# Aufgaben
1 > Fassen Sie den Text über Papst Franziskus in zwei Sätzen zusammen.
2 > Beantworten Sie anhand des Textes über Papst Franziskus die folgenden Fragen:
(a) Wie viele Menschen waren im Vorfeld der Amazonassynode direkt eingebunden?
(b) Welchem Papst wurde nachgesagt, unter Kritik gelitten zu haben?
(c) Als was bezeichnet Papst Franziskus Angriffe konservativer Kreise gegen seine Amtsführung?

Dass Papst Franziskus mit seinem Weg einer "Kirche im Aufbruch" (vgl. Blog-Beitrag vom 19.10.12) und eines fortgesetzten Aggiornamentos über einen von der gesamten Kirche mitgetragenen und mitgegangenen synodalen Weg allen auf diese Weise beteiligten Menschen aus der Seele spricht, indem er ihre Stimmen über Befragungen und Beteiligung (allein im Vorfeld der Amazonassynode und der Erstellung des Vorbereitungsdokuments waren 90.000 Menschen in über 200 Vorbereitungstreffen  in direkter Weise eingebunden) einholt und sie als Synodenteilnehmende in repräsentativer Weise einbezieht, unterstreicht, "dass er geliebt wird und dass viele hundert Millionen Menschen für ihn beten." (Ebd.)

Papst Franziskus selbst geht mit Kritik an seiner Person überraschend humorvoll um (wohingegen Papst Paul VI. nachgesagt wurde, dass er unter der Kritik gelitten haben soll), wenn er „Angriffe konservativer Kreise gegen seine Amtsführung sogar als "eine Ehre" bezeichnet“.

# Gegebene Daten

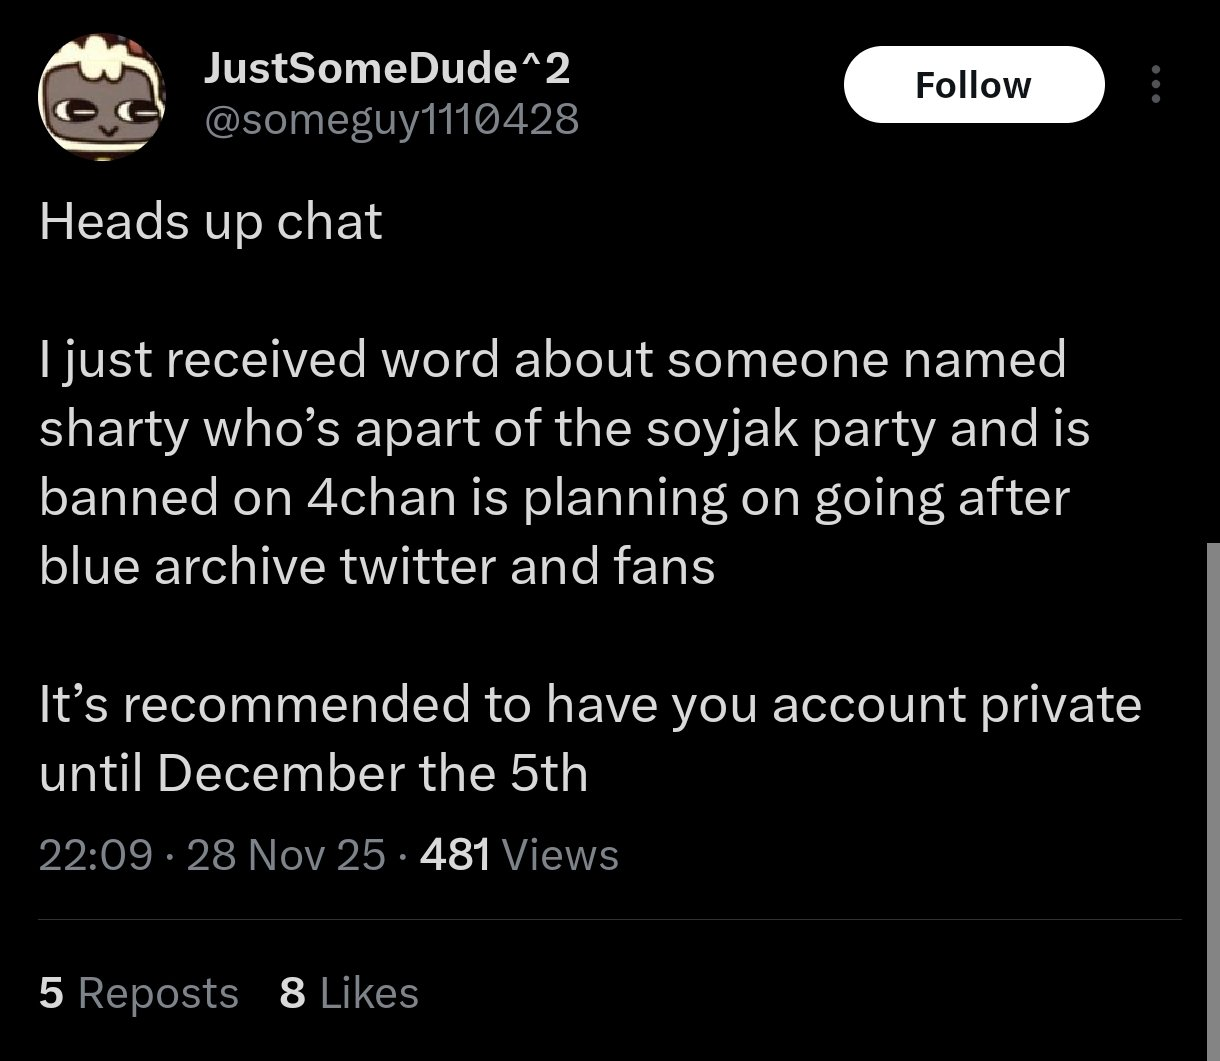Click the 22:09 post timestamp

pyautogui.click(x=96, y=855)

# Lösungen je Aufgabe
1 > Papst Franziskus bezieht auf seinem synodalen Weg einer „Kirche im Aufbruch“ die Menschen über Befragungen und Beteiligung ein und spricht ihnen damit aus der Seele, was unterstreicht, dass er geliebt wird. Mit Kritik an seiner Person geht er überraschend humorvoll um und bezeichnet Angriffe konservativer Kreise sogar als „eine Ehre“.

2 >
(a) 90.000 Menschen, in über 200 Vorbereitungstreffen.
(b) Papst Paul VI.
(c) Als „eine Ehre“.